Mapas mostram onde estão os eleitores que não votaram no primeiro turno em Porto Alegre. Na reta final da campanha, a batalha entre Sebastião Melo (MDB) e Manuela d’Ávila (PCdoB) será para convencer as pessoas a comparecerem às urnas. Somados, os percentuais de abstenção, brancos e nulos chegam a 40% dos aptos a votar na Capital.

Jardim Floresta e Anchieta foram os bairros campeões de abstenções no primeiro turno das eleições municipais em Porto Alegre em 2020. Vizinhos, localizados na zona norte, ambos chegaram próximos a 40% de eleitores que se recusaram a ir às urnas no domingo, 15 de novembro. A média da capital gaúcha, a mais alta do Brasil, foi de 33%.

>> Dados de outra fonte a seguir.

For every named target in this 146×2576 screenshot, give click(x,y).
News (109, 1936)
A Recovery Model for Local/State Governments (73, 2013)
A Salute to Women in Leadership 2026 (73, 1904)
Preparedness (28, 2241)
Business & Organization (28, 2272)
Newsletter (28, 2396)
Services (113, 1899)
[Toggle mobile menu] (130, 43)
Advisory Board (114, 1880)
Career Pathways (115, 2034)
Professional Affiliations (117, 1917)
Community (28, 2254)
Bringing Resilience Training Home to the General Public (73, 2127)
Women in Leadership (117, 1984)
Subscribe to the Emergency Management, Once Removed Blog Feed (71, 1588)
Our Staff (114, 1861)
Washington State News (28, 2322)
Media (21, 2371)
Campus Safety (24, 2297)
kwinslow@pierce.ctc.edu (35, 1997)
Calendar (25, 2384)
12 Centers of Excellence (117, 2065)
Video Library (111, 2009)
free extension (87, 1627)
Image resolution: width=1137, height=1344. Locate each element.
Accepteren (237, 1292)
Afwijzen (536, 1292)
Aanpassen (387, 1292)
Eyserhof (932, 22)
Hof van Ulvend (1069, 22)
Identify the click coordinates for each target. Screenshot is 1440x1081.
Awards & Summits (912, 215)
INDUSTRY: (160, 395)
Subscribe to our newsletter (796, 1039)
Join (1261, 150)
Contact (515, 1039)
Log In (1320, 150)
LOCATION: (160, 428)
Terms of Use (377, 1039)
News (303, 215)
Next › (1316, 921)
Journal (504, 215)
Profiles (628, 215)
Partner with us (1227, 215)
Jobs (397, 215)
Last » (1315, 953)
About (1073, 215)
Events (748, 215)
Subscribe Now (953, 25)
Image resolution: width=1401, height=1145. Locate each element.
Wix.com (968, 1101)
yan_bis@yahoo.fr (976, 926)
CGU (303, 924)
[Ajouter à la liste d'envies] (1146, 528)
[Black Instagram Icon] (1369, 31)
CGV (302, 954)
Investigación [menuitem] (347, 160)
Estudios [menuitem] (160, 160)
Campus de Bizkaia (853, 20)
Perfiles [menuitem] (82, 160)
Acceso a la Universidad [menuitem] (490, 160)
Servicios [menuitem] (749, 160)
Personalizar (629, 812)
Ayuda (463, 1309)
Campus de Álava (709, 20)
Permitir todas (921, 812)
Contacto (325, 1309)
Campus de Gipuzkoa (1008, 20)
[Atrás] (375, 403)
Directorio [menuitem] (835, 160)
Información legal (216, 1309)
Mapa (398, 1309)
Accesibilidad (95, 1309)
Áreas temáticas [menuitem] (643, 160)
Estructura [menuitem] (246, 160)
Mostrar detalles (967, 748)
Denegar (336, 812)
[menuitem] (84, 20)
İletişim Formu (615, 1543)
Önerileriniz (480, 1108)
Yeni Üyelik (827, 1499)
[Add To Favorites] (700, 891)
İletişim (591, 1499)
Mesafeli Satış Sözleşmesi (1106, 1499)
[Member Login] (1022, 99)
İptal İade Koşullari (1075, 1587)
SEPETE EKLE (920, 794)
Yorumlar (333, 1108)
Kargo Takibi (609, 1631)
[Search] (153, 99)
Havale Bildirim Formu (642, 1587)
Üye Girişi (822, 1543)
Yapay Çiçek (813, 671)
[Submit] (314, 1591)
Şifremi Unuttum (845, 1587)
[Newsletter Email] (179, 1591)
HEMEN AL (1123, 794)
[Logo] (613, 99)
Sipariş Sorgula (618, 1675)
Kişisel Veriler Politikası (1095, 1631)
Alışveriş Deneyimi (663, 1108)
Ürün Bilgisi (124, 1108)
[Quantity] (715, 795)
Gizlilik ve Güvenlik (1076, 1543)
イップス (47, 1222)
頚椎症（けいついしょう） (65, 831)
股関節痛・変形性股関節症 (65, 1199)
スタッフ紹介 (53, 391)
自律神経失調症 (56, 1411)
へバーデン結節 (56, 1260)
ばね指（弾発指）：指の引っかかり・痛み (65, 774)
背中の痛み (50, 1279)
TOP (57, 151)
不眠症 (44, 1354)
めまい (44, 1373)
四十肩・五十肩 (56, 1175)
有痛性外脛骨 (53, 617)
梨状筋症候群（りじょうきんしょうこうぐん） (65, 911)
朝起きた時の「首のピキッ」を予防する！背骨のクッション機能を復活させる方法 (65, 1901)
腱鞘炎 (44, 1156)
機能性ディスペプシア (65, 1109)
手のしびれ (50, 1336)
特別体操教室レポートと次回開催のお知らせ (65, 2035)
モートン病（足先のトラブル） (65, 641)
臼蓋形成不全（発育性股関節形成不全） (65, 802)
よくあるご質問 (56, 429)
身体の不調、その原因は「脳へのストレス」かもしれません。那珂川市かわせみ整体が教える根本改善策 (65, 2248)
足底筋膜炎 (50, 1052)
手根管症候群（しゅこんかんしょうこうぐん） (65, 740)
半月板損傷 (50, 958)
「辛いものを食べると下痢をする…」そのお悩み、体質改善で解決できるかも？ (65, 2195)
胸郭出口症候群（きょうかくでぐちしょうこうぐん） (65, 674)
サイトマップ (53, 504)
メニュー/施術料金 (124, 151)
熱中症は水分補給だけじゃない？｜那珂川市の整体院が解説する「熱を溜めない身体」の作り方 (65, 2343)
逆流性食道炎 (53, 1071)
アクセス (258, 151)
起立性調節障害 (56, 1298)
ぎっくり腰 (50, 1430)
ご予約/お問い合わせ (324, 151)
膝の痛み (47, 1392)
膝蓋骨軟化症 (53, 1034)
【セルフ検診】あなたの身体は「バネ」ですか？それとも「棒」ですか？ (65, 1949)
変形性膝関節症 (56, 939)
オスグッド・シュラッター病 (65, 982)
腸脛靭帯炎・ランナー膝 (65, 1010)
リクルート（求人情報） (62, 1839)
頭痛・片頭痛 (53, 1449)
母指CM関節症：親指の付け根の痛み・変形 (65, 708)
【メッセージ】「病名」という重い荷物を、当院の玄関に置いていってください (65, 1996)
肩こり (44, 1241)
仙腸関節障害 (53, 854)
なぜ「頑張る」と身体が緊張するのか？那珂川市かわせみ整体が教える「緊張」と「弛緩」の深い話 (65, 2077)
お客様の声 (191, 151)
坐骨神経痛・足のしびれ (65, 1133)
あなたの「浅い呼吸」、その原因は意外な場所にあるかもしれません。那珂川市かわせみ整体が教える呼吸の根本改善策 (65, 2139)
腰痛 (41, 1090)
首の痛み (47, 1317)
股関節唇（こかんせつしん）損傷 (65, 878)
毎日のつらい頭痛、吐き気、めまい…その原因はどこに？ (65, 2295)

O número de pessoas que não compareceu às urnas no primeiro turno foi tão grande que, somados os brancos e nulos, é superior aos votos de Sebastião Melo (MDB) e Manuela d’Ávila (PCdoB) juntos – os dois candidatos que chegam à reta final da campanha. É nesses eleitores que as candidaturas concentram suas atenções na véspera do segundo turno, no dia 29 de novembro, que definirá o próximo prefeito ou prefeita da Capital.

Mas, ao contrário dos votos brancos e nulos, concentrados nas bordas da cidade e menos frequentes na região central, o mapa das abstenções em Porto Alegre não tem um padrão que possa ser visualizado com facilidade. O eleitorado que não foi votar no primeiro turno não é homogêneo em seu perfil socioeconômico tampouco na forma como se distribui geograficamente pela cidade.


Os dois bairros do extremo norte da cidade são um exemplo das diferenças: enquanto o Jardim Floresta é pequeno, porém densamente povoado, Anchieta é uma localidade semi-deserta e extensa. A renda do primeiro é o dobro da verificada no segundo, e o perfil da população também é diferente: no Jardim Floresta há mais mulheres do que no bairro vizinho (53,6% contra 49,3%) e muito mais idosos (19,1% contra 7,3%). A taxa de analfabetismo é discrepante: 1,7% contra 7,4%. Os dados são do Censo de 2010 do IBGE, o mais recente disponível.

As abstenções tampouco indicam uma vantagem para uma ou outra candidatura: nos dois bairros campeões de ausência nas urnas, os vencedores no primeiro turno foram Melo e Nelson Marchezan Júnior (PSDB). Aliás, o Anchieta foi o único em que o atual prefeito venceu, rompendo uma tradição de ao menos 24 anos em que a cidade se dividiu apenas entre duas candidaturas já no primeiro turno – isso quando não aderiu integralmente a um nome, como ocorreu em 1996, 2000 e 2012. Mas o índice de não comparecimento foi elevado também em localidades como Praia de Belas ou Pitinga, onde Manuela d’Ávila foi a preferida.

Melo virou votos de 2016 e foi o escolhido nos bairros ricos

O mapa dos votos no primeiro turno mostra que, em 2020, Sebastião Melo garantiu a vitória em localidades onde havia sido derrotado por Marchezan na eleição anterior. O emedebista teve melhor desempenho inclusive nos bairros ricos e centrais da cidade, que foram determinantes para as viradas de poder em Porto Alegre: primeiro, em 2004, quando José Fogaça encerrou o ciclo de 16 anos do PT no comando do Paço Municipal; depois, em 2016, quando Marchezan deu fim à era Fogaça-Fortunati – à qual Melo representava, na ocasião, a continuidade.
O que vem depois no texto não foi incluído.